**Exercise inputs**
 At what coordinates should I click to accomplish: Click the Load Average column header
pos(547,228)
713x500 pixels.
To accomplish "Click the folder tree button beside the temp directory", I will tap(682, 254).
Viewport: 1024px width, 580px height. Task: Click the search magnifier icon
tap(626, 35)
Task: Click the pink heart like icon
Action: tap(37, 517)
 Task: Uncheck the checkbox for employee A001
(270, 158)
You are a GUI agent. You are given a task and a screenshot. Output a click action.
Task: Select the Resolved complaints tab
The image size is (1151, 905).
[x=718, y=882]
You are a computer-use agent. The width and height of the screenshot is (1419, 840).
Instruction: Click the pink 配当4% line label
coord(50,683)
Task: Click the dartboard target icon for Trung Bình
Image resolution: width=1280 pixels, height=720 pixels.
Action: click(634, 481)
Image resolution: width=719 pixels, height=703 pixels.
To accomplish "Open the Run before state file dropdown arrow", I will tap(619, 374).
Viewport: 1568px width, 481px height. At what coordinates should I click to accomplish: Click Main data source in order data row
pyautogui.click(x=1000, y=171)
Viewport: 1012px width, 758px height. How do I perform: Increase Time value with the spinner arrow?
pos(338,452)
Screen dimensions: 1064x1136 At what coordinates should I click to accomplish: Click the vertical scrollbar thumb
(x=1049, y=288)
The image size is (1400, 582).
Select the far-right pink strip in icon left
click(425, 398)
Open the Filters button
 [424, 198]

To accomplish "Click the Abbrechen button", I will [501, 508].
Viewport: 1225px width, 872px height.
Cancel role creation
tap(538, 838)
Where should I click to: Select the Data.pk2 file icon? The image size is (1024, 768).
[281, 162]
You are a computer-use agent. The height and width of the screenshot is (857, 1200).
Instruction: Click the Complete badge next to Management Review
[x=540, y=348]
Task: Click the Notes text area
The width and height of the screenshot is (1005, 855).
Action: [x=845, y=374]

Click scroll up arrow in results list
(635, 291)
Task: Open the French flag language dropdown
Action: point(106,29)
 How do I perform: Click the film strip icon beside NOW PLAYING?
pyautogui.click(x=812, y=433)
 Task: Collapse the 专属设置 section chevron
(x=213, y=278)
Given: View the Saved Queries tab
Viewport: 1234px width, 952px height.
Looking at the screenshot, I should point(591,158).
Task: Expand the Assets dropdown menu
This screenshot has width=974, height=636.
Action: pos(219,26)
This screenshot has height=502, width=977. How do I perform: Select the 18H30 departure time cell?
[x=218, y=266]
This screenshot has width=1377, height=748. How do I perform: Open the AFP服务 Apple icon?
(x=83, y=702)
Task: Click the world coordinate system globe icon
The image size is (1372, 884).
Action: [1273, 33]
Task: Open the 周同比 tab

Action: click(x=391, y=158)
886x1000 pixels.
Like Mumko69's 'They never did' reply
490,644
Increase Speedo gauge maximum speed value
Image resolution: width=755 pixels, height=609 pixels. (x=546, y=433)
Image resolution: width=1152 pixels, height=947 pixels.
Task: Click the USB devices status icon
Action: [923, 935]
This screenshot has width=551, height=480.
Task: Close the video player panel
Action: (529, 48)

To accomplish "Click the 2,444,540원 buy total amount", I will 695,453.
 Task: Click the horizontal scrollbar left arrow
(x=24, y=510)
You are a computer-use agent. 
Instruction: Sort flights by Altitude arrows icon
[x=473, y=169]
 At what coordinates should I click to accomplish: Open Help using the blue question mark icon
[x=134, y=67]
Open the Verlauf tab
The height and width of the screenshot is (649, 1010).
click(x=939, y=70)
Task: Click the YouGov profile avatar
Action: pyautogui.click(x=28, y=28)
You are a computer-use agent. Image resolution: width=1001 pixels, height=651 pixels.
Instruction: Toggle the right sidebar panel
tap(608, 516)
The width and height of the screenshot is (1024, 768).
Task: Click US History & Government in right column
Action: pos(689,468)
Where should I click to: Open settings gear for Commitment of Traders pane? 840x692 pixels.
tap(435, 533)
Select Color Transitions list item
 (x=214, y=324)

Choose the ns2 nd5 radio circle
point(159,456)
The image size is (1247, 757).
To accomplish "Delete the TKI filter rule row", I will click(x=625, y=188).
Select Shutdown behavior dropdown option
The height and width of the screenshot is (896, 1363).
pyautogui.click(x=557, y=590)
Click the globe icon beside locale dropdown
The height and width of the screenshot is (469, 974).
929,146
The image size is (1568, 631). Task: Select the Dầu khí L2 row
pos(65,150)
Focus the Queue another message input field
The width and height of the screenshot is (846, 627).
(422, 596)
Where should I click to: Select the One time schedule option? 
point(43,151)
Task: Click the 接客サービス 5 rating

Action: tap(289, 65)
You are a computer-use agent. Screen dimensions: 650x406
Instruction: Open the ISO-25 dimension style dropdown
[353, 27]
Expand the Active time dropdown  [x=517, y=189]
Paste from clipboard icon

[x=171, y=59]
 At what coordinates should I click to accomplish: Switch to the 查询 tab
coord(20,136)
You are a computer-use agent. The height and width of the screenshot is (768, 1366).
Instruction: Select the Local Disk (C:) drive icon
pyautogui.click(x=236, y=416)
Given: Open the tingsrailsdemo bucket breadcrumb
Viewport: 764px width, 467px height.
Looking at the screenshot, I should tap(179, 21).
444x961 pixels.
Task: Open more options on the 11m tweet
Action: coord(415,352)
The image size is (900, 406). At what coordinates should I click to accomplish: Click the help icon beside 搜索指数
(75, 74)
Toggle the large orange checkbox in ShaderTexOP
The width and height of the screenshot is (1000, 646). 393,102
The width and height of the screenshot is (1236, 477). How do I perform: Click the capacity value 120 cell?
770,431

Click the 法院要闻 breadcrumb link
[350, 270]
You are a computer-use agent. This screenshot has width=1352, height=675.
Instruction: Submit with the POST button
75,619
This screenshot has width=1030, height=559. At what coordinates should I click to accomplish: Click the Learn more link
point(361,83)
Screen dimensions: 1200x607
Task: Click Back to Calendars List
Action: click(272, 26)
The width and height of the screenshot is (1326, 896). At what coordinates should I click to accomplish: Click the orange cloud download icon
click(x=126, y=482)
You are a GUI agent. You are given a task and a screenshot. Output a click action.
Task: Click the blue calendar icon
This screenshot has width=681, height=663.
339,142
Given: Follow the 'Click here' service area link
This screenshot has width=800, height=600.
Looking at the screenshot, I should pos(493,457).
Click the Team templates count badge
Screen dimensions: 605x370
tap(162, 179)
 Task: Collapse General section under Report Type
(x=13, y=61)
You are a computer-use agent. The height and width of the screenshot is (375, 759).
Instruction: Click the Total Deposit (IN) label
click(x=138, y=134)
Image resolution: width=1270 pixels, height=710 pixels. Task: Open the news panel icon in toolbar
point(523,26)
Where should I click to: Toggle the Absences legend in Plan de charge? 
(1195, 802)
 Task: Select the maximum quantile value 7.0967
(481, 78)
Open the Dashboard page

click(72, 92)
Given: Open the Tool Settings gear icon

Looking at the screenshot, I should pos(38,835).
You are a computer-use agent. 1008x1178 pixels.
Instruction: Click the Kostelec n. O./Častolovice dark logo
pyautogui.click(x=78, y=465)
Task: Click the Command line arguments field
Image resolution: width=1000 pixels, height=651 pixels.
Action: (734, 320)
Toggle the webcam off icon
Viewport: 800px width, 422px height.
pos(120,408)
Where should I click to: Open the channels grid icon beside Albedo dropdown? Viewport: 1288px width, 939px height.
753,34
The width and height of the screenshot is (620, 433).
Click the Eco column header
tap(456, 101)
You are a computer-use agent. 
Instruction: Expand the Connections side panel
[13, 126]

**Aim of the exercise**
Copy each line, exactly, that falls between the line containing "Click the Team templates count badge" and the end of the entries, both included.

**Task answer**
Click the Team templates count badge
Screen dimensions: 605x370
tap(162, 179)
 Task: Collapse General section under Report Type
(x=13, y=61)
You are a computer-use agent. The height and width of the screenshot is (375, 759).
Instruction: Click the Total Deposit (IN) label
click(x=138, y=134)
Image resolution: width=1270 pixels, height=710 pixels. Task: Open the news panel icon in toolbar
point(523,26)
Where should I click to: Toggle the Absences legend in Plan de charge? 
(1195, 802)
 Task: Select the maximum quantile value 7.0967
(481, 78)
Open the Dashboard page

click(72, 92)
Given: Open the Tool Settings gear icon

Looking at the screenshot, I should pos(38,835).
You are a computer-use agent. 1008x1178 pixels.
Instruction: Click the Kostelec n. O./Častolovice dark logo
pyautogui.click(x=78, y=465)
Task: Click the Command line arguments field
Image resolution: width=1000 pixels, height=651 pixels.
Action: (734, 320)
Toggle the webcam off icon
Viewport: 800px width, 422px height.
pos(120,408)
Where should I click to: Open the channels grid icon beside Albedo dropdown? Viewport: 1288px width, 939px height.
753,34
The width and height of the screenshot is (620, 433).
Click the Eco column header
tap(456, 101)
You are a computer-use agent. 
Instruction: Expand the Connections side panel
[13, 126]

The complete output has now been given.